* _Records shown_
>>
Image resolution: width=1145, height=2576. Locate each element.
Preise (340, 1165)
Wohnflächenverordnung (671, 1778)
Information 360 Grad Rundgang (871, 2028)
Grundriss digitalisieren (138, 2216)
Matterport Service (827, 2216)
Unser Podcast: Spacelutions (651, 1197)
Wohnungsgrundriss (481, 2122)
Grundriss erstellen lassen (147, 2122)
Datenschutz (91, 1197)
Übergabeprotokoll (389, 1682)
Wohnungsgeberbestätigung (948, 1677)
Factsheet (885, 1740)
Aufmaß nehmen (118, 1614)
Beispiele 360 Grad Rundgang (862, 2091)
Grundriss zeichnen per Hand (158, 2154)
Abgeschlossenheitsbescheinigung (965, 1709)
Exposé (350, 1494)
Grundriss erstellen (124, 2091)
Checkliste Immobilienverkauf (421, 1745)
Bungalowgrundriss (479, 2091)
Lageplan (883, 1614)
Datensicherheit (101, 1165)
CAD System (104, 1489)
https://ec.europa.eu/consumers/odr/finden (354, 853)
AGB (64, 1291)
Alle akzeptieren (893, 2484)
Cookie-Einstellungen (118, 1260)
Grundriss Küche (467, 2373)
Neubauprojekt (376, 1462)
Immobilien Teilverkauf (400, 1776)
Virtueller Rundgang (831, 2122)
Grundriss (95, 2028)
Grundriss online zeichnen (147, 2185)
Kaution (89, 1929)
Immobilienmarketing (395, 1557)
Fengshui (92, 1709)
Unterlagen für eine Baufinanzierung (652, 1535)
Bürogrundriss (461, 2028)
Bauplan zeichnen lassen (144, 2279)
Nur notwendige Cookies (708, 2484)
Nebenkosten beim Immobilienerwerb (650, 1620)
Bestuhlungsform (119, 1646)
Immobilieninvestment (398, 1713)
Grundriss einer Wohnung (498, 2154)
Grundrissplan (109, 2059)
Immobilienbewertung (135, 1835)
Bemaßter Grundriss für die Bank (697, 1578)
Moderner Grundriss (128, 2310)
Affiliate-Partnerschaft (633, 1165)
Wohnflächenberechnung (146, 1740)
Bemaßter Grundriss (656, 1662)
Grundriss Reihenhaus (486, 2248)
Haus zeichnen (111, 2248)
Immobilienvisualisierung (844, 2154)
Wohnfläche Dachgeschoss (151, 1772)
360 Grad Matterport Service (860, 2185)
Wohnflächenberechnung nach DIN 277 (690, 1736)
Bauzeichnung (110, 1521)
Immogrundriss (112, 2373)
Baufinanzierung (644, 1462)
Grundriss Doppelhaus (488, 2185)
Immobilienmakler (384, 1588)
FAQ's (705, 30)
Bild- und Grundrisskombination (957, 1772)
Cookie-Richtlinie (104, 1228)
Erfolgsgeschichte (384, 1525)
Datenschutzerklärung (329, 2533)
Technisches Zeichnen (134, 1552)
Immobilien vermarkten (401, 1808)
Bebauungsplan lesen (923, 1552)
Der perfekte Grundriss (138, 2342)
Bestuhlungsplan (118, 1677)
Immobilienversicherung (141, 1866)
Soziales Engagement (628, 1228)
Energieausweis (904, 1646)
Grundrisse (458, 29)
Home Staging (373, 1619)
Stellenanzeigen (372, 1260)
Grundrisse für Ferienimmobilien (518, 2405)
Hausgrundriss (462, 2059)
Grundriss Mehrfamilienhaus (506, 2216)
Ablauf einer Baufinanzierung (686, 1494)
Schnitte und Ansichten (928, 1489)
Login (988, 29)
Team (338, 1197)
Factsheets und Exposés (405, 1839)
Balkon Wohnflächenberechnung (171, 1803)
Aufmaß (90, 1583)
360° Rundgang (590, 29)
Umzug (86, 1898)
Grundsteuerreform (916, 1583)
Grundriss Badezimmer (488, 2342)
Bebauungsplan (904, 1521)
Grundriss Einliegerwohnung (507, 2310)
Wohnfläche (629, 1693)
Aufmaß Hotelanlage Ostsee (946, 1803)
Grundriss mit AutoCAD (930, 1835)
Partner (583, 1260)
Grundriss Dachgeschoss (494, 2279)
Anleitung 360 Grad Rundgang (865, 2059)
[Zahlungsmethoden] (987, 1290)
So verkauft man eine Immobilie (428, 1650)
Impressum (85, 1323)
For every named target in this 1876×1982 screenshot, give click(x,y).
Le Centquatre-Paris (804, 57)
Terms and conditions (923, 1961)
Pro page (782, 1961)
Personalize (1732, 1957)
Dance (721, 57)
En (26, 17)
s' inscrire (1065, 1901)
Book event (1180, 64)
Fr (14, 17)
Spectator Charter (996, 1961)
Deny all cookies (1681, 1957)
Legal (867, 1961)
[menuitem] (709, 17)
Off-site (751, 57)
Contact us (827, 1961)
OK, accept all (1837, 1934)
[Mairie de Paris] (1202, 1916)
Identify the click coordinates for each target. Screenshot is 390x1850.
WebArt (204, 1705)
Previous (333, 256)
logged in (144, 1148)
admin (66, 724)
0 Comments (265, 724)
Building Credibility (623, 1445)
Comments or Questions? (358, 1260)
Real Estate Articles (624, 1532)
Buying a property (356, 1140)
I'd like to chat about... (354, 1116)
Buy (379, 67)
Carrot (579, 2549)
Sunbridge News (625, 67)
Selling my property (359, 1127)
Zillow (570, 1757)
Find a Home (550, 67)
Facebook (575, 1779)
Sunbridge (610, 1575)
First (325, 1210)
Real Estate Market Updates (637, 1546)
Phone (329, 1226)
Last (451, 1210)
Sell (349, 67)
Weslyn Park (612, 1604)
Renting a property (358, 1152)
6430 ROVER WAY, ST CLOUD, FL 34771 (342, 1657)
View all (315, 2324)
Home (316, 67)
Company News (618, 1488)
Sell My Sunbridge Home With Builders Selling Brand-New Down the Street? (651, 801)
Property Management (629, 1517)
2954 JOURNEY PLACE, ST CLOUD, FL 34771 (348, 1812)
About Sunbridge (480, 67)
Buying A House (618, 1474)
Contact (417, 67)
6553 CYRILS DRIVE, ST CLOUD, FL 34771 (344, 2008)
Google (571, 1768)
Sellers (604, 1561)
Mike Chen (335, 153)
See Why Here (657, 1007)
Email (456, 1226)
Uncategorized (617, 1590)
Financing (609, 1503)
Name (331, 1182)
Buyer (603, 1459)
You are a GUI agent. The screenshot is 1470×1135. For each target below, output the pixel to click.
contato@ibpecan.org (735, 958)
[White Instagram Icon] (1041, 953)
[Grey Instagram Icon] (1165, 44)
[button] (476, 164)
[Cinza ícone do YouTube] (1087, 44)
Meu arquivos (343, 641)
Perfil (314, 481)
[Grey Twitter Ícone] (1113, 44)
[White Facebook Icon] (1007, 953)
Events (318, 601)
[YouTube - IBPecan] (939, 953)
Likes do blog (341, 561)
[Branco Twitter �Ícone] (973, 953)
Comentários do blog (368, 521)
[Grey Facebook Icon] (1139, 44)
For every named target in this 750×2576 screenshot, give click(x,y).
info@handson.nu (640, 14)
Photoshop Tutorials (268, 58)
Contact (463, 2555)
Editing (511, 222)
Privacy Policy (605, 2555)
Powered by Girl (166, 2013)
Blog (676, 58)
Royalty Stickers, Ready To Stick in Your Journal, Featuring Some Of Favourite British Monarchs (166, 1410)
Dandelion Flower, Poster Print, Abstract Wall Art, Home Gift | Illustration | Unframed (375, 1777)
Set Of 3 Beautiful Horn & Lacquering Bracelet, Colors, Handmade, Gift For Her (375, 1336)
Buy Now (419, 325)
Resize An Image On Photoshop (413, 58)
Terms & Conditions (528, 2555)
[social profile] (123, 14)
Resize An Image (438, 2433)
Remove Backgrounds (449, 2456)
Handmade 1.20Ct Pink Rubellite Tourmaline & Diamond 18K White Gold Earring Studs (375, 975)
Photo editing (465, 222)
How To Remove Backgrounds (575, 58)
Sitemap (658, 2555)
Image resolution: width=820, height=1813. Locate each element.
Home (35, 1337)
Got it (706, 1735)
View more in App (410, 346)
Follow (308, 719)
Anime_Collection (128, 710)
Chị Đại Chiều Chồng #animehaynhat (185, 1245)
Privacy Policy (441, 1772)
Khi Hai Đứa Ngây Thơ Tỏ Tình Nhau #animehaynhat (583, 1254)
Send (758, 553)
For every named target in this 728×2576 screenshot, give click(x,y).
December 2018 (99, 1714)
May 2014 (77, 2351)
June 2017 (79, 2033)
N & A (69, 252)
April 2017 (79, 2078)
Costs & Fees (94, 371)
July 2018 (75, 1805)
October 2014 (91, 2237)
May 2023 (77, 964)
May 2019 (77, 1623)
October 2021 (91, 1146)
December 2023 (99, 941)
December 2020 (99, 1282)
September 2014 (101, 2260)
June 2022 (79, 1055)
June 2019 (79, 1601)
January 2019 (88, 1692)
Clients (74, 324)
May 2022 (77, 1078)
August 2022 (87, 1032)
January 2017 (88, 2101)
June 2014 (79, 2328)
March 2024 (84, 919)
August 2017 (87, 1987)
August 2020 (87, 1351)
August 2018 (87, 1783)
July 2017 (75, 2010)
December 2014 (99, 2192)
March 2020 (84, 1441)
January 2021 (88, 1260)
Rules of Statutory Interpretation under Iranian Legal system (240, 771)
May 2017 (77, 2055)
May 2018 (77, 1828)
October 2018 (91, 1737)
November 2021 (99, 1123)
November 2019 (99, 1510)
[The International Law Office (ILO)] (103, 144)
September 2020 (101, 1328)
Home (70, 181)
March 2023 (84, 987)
<<
* _What to do_
Copy task for the entries above: every line with the string "Terms".

* _Exercise answer_
Terms and conditions (923, 1961)
Terms & Conditions (528, 2555)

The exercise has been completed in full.